Why do some people get addicted to opioid painkillers and others don't?

The answer could help get the right medications to the right people. California researchers have developed a new personalized approach to prescribing.

Stanford School of Medicine researchers have developed an innovative program called the Humanwide Project.

Through wearable technology, genetics, and other tools, it aims to personalize care and take the mystery out of how we work.

Debbie Spaizman can't get enough of her prize roses. But her green thumb was nearly sidelined by a health concern. Surgery was needed, but she hesitated due to how she reacted to pain medication.

"My head would spin," Spaizman said. "I really was foggy, and I had itching all over my body. But I had no pain relief at all. I thought twice about having the surgery."

To get answers, Spaizman enrolled in the Humanwide Project at Stanford.

The study flips the model on healthcare by personalizing treatment.

That includes a deep dive into pharmacogenetics.

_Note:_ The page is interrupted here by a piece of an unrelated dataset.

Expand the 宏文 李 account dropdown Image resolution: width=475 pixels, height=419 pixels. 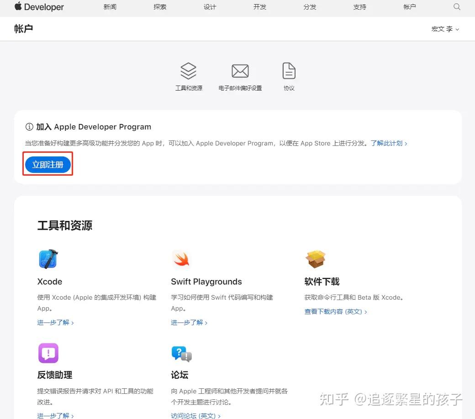(445, 29)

Dr. Megan Mahoney, clinical professor of medicine at Stanford said: "Pharmacogenomics specifically tests for genes that look at the rate in which we metabolize drugs. It can determine the dosing of medications and also predict any side effects."

Meaning our genes can play a big role in how we respond to medicine.

And so, with a quick swab of the cheek, Spaizman finally got answers.

"The result of the test showed that I'm a slow metabolizer. Drugs will stay in my system longer than they will for someone else," said Spaizman.

With that, a plan started to come together for Spaizman.

"We were able to identify the class of opioids that would work for her based on her pharmacogenomic makeup and then she was able to go through with the surgery," Mahoney said.

Spaizman said, "It was life changing for me."

And she's not the only one.

"Twenty-five percent of patients had a change in their dose of medication based on the pharmacogenomics test," Mahoney said.

It's an approach that Spaizman called "Absolutely game changer."

Stanford is not the only one paying attention to pharmacogenetics.

The U.S. Department of Veteran Affairs is making a big push to personalize medicine for its vets. The program will enroll those with a history of cancer but will also inform doctors how patients will metabolize other medicines they need.